I have a dataframe like this
column_name
0 OnePlus phones never fail to meet my expectatiion.
1 received earlier than expected for local set.
2 \n
3 good
4 must buy!
5 \t
6
7 awesome product!
8 \n
I want to remove all rows which contain ONLY \n
, \t
,
, \n
in them.
Output should be like this:
column_name
0 OnePlus phones never fail to meet my expectatiion.
1 received earlier than expected for local set.
2 good
3 must buy!
4 awesome product!
I tried the following method:
df = df[df.column_name != '\n'].reset_index(drop=True)
df = df[df.column_name != ''].reset_index(drop=True)
df = df[df.column_name != ' '].reset_index(drop=True)
df = df[df.column_name != ' '].reset_index(drop=True)
df = df[df.column_name != ' \n '].reset_index(drop=True)

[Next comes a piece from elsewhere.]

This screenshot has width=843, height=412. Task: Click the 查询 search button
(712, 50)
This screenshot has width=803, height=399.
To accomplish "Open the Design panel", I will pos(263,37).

But is there a more elegant way or a pythonic way to do this instead of repeating the code?
You can use Series.str.strip
and compare only empty strings:
df1 = df[df.column_name.str.strip() != ''].reset_index(drop=True)
Or convert empty values to boolean:
df1 = df[df.column_name.str.strip().astype(bool)].reset_index(drop=True)
Or filter words, for me was necessary strip
(maybe in real data strip
should be removed):
df1 = df[df.column_name.str.strip().str.contains('\W', na=False)].reset_index(drop=True)
If need remove missing values and no string values replace these values to NaN
s and then use DataFrame.dropna
:
df.column_name = df.column_name.replace(r'^\s*$', np.nan, regex=True)
df1 = df.dropna(subset=['column_name']).reset_index(drop=True)